第20話

 午後からは水族館と青少年科学館に行く。実はこの二つの施設は「わっかりうむ」という名称で統合された一つの施設であり、入場料は五百円で水族館と科学館に入館出来る上に、プレネタリウムも観る事も出来る事に驚く。

 しかもペットである我は無料であるコスパが最高過ぎて実に申し訳ない。


 水族館は外から見ただけであれ? と思うくらいに小さい。小さいが味がある。

 興味もなく課外研修で連れてこられた小学生なら、色々と文句を言うだろうが、自分で金を払ってまで見に来た人間にとっては、魚が泳いでるのを見てるだけで満足だ。

 趣味で自宅にアクアリウムを作っても、ここの一階の回遊水槽規模には遠く及ばないが、それでも好きな人間は見てて幸せになれるのだから五百円払う価値はあるだろう。

 主と我はクリオネが展示されていただけで十分に満足している。

 更に主はドクターフィッシュの体験コーナーで水槽に手を入れ、魚達に啄まれ変な笑い声を上げて喜んでいたくらいだ。

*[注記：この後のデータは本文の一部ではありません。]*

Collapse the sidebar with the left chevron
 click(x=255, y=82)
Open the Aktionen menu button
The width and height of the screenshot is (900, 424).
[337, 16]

 幸せそうだったので見ている我もほっこりして満足だ。


 個人的に一番楽しかったのはミズダコの水槽だった。

 こうしてみるとその大きさに、絶対こいつら宇宙から地球侵略の尖兵として送り込まれていると確信し『はっはっは、勇敢なる異星からの尖兵達よ。地球流の持て成しは如何かね』と悪役ムーブで妄想して楽しんでしまった。


 一方でアザラシとペンギンは流石に旭山動物園の記憶が新し過ぎて物足りなく感じたのは仕方がない事だろう。

 まあ、比べる対象が悪い。


 何だかんだで水族館を楽しんだので、科学館に入る頃にはプラネタリウムのプログラムの時間が迫っていた。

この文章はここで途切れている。